_Work instructions:_
If a line of the records contains the string "agent", copy it out.

_Data listing:_

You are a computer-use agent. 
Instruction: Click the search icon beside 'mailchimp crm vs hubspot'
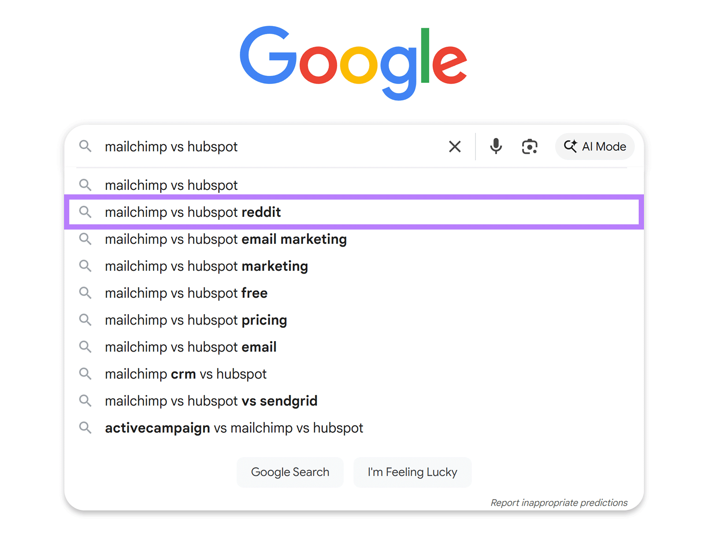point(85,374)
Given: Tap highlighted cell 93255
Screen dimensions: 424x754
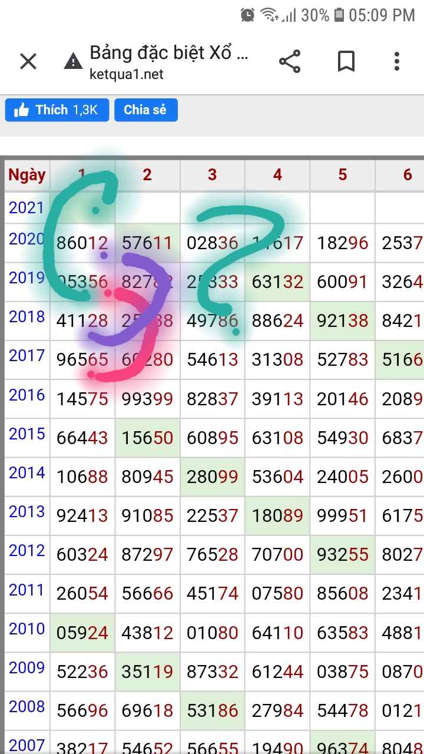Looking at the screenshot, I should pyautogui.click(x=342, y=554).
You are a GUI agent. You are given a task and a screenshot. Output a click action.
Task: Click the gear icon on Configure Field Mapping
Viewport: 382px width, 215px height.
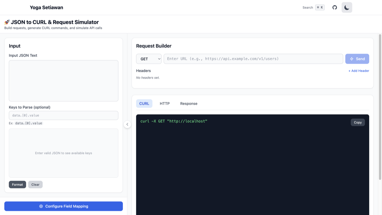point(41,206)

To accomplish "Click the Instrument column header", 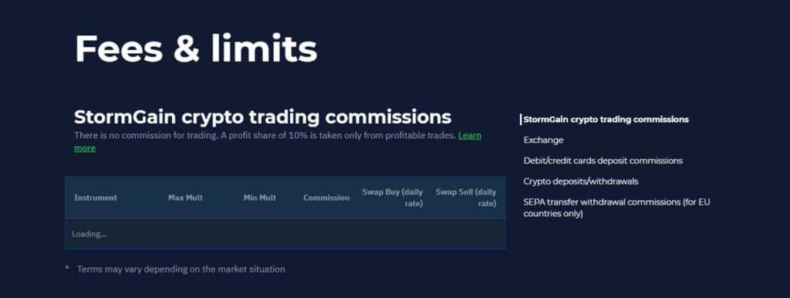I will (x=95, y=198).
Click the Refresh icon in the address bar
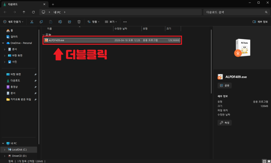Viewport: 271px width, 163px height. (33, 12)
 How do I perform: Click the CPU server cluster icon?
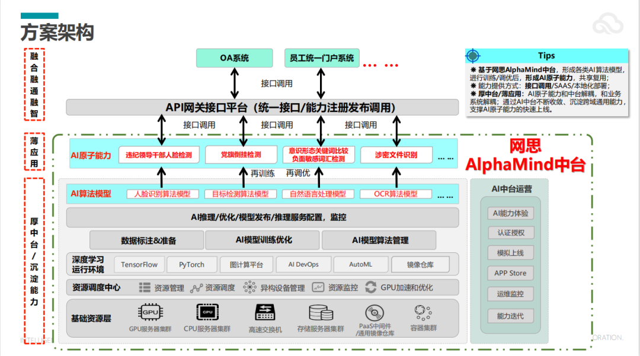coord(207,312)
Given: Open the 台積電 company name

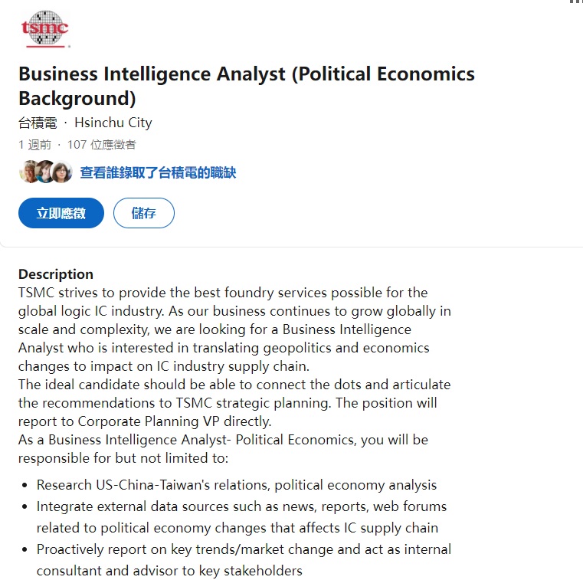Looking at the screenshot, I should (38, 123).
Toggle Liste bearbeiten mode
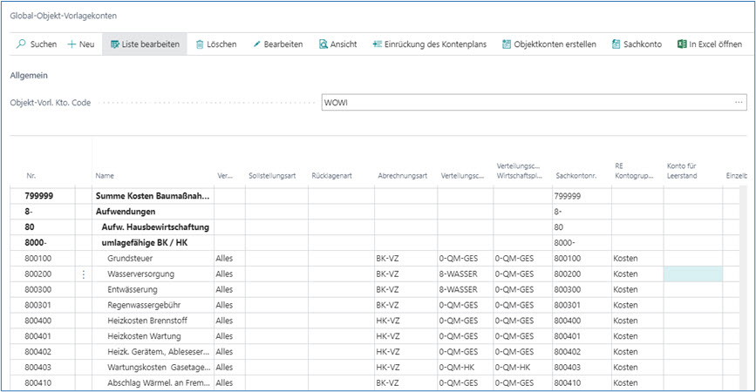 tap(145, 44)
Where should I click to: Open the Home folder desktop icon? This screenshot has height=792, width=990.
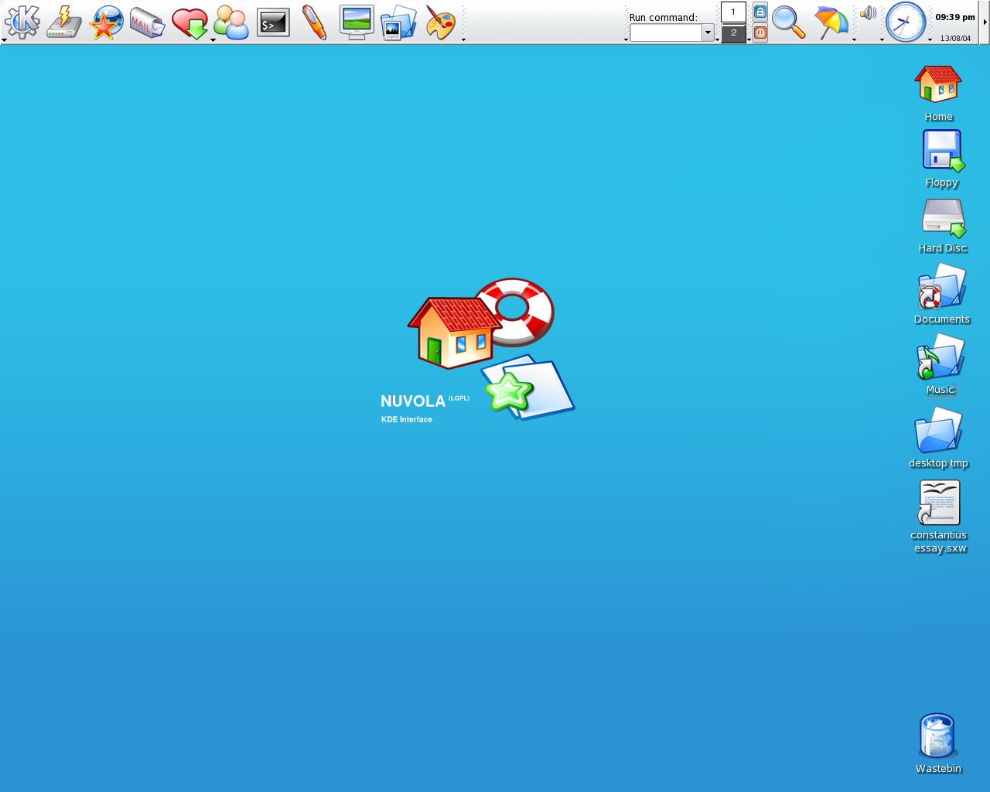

_Task answer:_
You are a computer-use agent. 
You are a GUI agent. You are given a task and a screenshot. Output a click action.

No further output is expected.